Given instruction:
Could you write out the lines of the data that open with the line containing "Given: Click the Hallway uptime value" and close with the line containing "Looking at the", including both of those lines and nothing else?

Data excerpts:

— Start —

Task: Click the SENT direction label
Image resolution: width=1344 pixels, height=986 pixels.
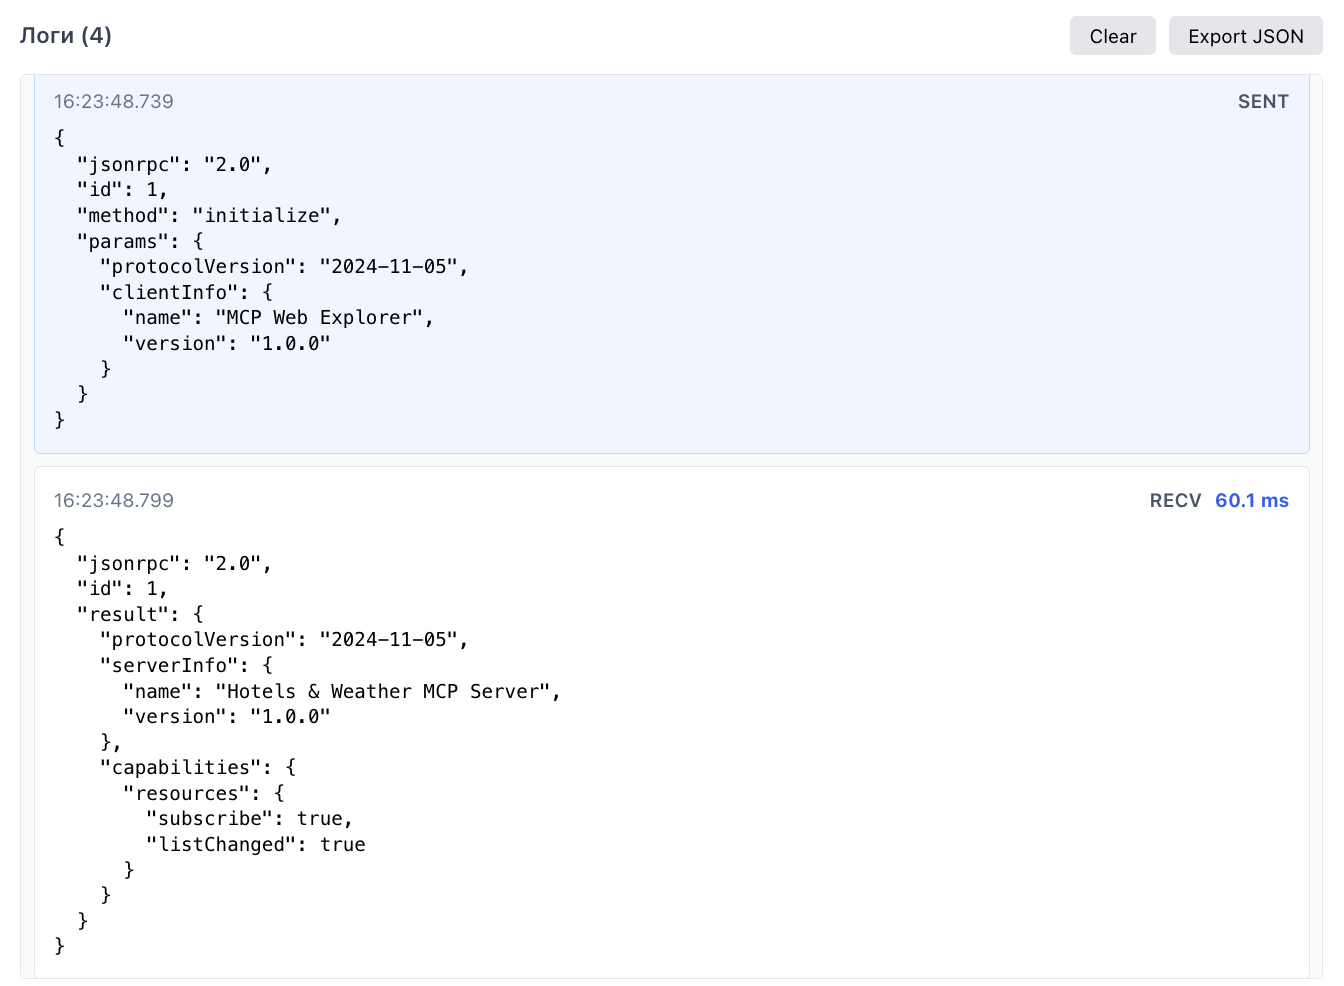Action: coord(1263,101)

— End —
— Start —

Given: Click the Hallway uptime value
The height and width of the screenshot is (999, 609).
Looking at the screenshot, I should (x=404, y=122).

— End —

Task response:
Given: Click the Hallway uptime value
The height and width of the screenshot is (999, 609).
Looking at the screenshot, I should (x=404, y=122).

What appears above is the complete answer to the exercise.